E proprio nel rapporto con i più giovani don Claudio vide un talento di don Isidoro che, pur ampiamente riconosciuto, oggi finisce un po’ nell’ombra a causa di altre qualità. Perché tutti ricordano la fede incrollabile, lo stile di vita sobrio (a dir poco!), la passione per lo sport, l’impegno nel mondo dell’informazione e nella lotta alla tossicodipendenza. «Ma lui era anche un grande insegnante» aggiunge Livetti. E gli studenti del liceo classico, quelli che con lui seguivano “l’ora di religione” o se lo trovavano in classe per coprire l’assenza di qualche docente, questa dote la conoscevano bene.
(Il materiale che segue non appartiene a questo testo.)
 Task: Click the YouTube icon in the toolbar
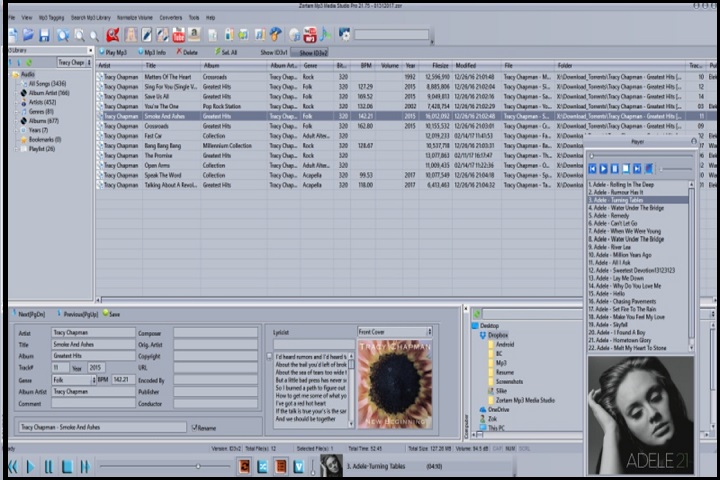[179, 35]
Inevitabile ricordare anche la terribile giornata di San Valentino, quella del 1991. E il rosario per don Lolo, in San Giuseppe, quando perfino un sacerdote con la tempra di monsignor Livetti a un certo punto si fermò. E chiese ai fedeli di continuare, per un tratto, senza di lui. «Il suo fu un martirio» il giudizio di monsignore. Anche se nelle sue parole non si coglie il minimo rancore verso Maurizio, l’amico fragile di don Isidoro che sferrò la coltellata e morì a sua volta, di lì a poco, in carcere. Monsignore, allora, mobilitò alcune parrocchiane affinché stessero vicino alla mamma dell’omicida, di una persona probabilmente più confusa che votata al delitto.

Come ricordare, oggi, don Lolo, nel giorno del suo compleanno? Monsignore uno spunto lo offre. Ha a che fare con i fiori: «Per la sua prima messa, la mamma, Irene, sull’altare li volle bianchi e rossi. Simboli di speranza e carità». Due colori, un carisma, uno sguardo tra presente e futuro.